EVALUATION — In patients suspected of familial hypercholesterolemia (FH) (see 'Clinical suspicion' above), the evaluation includes a complete history and physical examination and some laboratory tests. An evaluation for secondary causes of hypercholesterolemia (table 4) should be performed. (See "Dyslipidemia in children and adolescents: Definition, screening, and diagnosis", section on 'Secondary causes of hypercholesterolemia'.)
●Personal history – The personal history should pay attention to symptoms or signs of ASCVD such as angina, transient ischemic attack, claudication or prior myocardial infarction, stroke, or arterial revascularization. The patient should be evaluated for the presence of other major risk factors for ASCVD. (See "Overview of established risk factors for cardiovascular disease", section on 'Established risk factors for atherosclerotic CVD'.)
●Family history – A detailed family history is essential in establishing the diagnosis of FH. Identifying family members with premature coronary heart disease, tendon xanthomas, and elevated cholesterol levels (particularly if present during childhood) help support the diagnosis of FH. Caregivers should also obtain a history of thyroid, renal, hepatic, or biliary disease in order to exclude secondary causes.
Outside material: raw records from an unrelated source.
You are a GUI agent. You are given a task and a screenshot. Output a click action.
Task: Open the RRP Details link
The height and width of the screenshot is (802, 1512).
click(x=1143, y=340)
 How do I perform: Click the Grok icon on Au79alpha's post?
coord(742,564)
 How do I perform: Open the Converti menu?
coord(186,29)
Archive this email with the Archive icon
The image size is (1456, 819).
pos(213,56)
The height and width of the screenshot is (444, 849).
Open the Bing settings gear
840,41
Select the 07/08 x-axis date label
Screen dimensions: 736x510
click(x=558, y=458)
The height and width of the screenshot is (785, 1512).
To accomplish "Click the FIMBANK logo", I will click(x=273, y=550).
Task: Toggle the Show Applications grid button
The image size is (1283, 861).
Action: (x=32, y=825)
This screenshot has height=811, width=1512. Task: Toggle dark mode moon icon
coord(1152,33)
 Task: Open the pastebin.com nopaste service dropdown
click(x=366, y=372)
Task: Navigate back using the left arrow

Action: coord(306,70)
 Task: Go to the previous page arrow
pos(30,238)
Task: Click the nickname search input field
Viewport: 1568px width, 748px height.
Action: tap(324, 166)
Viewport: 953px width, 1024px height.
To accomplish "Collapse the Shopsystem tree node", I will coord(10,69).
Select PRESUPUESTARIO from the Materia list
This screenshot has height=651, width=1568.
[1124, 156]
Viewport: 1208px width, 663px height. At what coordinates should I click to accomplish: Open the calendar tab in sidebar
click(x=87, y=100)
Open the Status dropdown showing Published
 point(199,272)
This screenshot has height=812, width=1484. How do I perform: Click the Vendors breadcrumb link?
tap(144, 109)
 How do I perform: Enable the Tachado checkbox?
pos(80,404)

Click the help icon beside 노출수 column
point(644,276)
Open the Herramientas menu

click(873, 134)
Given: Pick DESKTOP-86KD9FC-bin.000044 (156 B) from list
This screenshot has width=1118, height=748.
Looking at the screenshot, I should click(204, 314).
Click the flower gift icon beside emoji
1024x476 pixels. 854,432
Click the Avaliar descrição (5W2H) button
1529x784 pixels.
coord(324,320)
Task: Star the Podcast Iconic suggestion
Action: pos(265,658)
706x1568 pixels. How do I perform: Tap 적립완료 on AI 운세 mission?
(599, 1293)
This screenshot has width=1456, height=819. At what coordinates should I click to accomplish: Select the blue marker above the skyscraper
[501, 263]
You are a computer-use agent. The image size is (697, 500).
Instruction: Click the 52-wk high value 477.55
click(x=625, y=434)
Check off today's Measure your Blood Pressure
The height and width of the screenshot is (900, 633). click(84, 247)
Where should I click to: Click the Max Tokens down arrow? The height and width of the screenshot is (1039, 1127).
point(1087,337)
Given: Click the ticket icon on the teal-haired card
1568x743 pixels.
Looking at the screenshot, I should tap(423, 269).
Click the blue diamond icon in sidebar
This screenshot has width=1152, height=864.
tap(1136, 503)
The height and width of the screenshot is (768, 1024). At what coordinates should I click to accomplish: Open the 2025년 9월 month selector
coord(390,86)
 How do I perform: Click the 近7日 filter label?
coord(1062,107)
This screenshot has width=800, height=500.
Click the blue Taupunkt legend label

●Physical examination – The physical examination is directed at identifying evidence of abnormal deposits of cholesterol in the skin and eyes, which are rarely seen in children except in those with homozygous FH and sitosterolemia:
•Tendon xanthomata (picture 1A-C) are most common in the Achilles tendons and dorsum of the hands, but can occur at other sites.
•Planar xanthomas (picture 1D) may occur on the palms of the hands and soles of the feet and are often painful.
•Xanthelasmas (picture 2) are cholesterol-filled, soft, yellow plaques that usually appear on the medial aspects of the eyelids.
•Corneal arcus is a white or grey ring around the cornea (picture 3 and picture 4).
•The pulses of the major arteries should be checked looking for evidence of vascular obstruction
•Signs of aortic stenosis should be sought. (See "Clinical manifestations and diagnosis of aortic stenosis in adults", section on 'Physical examination'.)
●Fasting lipid profile – The characteristic fasting lipid profile in patients with FH consists of elevated total and low-density lipoprotein cholesterol with normal or low high-density lipoprotein cholesterol and normal triglyceride (TG) levels (unless the patient is obese, has diabetes, or other mutations in triglyceride-regulating genes, in which case TG levels may also be elevated). Elevated TG levels do not exclude the diagnosis of FH; however, other potential causes of hypertriglyceridemia should be considered.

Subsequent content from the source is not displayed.